La priorité est ainsi donnée à l'étude psychologique d'une sorte de "micro-société" dans laquelle chacun essaye de trouver de nouveaux repères. Alors qu'il n'a toujours connu que les sommets de l'échelle sociale, le milliardaire n'a désormais plus rien, mais essaye coûte que coûte de conserver sa position de dominant. Son employé, Martin, n'a plus de raison de lui obéir et peut maintenant obtenir tout ce qu'il veut. Et celui-ci convoite Evelyn, qui cherche à s'émanciper de son mari (et par conséquent du rôle restreint de la femme dans la société..une société qui n'existe plus). Mais Harold ne compte pas la laisser faire. Le clash est inévitable...



Film emprunt d'un grand pessimisme, La Dernière Femme sur Terre est plus porté vers les dialogues que l'action pure. La seule scène d'action est d'ailleurs le règlement de comptes final. Parallèle amusant et plutôt bien vu, le métrage commence et se termine par un combat de coqs, aux enjeux très éloignés.

Bien que les moyens réduits n'aient pas permis d'étoffer l'ensemble pour lui donner plus de véracité, le scénario présente une caractérisation nuancée et emploie un ton assez sec et désabusé dans cette description d'une ambiance de fin du monde.
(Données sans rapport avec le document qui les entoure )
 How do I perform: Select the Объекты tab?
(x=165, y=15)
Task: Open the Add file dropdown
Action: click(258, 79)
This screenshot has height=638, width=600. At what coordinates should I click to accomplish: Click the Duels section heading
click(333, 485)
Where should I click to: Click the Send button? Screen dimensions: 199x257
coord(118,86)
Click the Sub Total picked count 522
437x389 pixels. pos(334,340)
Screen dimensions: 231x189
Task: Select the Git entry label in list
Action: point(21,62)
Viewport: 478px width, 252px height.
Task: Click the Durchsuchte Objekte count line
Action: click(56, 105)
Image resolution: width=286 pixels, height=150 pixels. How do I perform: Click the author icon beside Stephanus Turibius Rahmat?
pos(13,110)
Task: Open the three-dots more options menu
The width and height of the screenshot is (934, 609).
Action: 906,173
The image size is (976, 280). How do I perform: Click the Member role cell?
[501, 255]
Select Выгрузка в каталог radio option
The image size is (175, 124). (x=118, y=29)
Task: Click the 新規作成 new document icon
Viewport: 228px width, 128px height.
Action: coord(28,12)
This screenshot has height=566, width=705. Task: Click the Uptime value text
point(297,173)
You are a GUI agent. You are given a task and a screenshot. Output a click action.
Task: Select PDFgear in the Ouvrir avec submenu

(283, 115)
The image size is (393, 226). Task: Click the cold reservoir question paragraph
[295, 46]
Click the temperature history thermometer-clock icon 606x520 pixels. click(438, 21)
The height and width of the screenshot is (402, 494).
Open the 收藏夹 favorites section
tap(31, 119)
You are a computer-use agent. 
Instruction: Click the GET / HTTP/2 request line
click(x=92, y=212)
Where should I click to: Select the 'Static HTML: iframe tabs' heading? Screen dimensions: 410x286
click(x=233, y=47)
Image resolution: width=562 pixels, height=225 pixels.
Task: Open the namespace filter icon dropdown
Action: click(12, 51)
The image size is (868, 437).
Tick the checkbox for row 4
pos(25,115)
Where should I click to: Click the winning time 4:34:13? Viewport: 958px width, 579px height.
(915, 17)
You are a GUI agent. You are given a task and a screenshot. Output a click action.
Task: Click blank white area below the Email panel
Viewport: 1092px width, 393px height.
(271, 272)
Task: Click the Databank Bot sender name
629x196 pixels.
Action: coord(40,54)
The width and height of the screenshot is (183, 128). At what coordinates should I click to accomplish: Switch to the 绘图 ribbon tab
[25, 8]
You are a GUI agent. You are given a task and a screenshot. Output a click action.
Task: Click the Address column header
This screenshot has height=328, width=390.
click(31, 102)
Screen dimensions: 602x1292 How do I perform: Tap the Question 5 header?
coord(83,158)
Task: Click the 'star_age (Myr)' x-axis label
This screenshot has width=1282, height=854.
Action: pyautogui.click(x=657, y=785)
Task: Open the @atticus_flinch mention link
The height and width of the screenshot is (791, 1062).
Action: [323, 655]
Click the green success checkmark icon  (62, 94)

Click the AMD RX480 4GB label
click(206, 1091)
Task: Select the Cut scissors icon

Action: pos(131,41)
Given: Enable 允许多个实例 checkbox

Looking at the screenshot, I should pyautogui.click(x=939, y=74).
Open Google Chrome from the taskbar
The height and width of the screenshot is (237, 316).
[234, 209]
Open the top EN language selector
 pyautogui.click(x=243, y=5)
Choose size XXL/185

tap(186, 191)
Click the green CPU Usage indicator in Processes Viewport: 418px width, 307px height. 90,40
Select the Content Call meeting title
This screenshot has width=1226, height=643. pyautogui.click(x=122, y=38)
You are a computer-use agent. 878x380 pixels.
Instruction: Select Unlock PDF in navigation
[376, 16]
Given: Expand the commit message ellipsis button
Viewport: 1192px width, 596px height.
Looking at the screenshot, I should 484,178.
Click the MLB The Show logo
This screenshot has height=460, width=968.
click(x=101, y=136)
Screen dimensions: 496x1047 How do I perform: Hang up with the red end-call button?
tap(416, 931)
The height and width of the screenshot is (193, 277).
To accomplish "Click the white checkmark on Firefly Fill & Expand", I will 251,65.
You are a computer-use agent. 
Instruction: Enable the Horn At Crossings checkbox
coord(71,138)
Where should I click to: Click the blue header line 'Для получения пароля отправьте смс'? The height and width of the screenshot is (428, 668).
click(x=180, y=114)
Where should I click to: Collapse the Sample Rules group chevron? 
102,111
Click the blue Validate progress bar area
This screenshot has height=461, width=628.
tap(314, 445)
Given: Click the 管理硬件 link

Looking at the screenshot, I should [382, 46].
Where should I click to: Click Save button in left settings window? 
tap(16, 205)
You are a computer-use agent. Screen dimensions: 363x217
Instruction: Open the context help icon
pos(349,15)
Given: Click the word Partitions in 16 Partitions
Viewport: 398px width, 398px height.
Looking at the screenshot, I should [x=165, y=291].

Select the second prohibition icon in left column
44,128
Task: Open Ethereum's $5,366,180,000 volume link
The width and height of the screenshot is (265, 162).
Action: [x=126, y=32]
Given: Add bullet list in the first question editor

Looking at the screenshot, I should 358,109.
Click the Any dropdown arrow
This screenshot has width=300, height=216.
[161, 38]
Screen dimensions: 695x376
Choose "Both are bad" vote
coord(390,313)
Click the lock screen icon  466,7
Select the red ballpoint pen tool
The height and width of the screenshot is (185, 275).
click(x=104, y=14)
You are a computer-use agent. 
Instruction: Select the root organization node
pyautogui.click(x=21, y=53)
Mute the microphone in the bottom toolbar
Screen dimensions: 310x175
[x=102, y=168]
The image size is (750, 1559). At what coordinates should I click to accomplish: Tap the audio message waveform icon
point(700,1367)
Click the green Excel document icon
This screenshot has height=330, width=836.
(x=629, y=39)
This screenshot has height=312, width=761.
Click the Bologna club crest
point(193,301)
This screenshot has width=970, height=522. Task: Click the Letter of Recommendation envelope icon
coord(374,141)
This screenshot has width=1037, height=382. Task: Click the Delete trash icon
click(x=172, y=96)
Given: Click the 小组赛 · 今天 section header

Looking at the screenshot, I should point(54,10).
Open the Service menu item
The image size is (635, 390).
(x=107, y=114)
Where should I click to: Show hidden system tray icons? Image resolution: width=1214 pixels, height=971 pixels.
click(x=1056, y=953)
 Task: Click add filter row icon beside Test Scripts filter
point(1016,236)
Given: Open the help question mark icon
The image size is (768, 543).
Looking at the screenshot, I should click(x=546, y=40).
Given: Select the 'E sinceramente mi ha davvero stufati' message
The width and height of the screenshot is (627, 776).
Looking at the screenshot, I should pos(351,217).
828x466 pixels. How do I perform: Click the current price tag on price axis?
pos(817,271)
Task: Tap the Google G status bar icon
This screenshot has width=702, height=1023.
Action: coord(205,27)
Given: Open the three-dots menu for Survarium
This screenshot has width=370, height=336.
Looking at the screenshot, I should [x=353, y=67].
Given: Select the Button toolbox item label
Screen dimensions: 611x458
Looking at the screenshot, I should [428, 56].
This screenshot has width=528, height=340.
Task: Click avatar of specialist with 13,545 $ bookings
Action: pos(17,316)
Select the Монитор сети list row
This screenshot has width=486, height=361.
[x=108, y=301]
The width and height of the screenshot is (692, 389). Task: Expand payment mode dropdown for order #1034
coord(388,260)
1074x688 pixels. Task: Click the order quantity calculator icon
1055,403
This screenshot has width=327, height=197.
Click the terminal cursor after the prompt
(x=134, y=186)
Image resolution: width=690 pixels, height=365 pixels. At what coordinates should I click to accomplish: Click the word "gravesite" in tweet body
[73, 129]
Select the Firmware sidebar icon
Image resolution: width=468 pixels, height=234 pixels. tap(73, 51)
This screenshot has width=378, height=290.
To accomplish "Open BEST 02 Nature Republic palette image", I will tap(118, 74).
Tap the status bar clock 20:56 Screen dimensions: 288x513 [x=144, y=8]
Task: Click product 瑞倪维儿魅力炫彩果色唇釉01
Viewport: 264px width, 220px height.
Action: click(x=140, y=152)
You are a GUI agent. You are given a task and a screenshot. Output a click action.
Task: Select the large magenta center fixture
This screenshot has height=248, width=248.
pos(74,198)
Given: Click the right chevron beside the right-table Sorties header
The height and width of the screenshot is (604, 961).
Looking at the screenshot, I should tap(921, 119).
Quelques allusions religieuses pas très fines (mais pas très étonnantes d'ailleurs quand l'héroïne se prénomme Evelyn...donc Eve en diminutif) alourdissent le climax et le rythme est tout de même très lancinant (l'ennui pointant de temps en temps le bout de son vilain nez), mais globalement ce Corman méconnu, qui démontre une fois de plus la variété (hélas pas toujours bien mise en valeur par les limites de la production) des sujets de ses réalisations, est une oeuvrette aux aspects aussi intéressants que déroutants.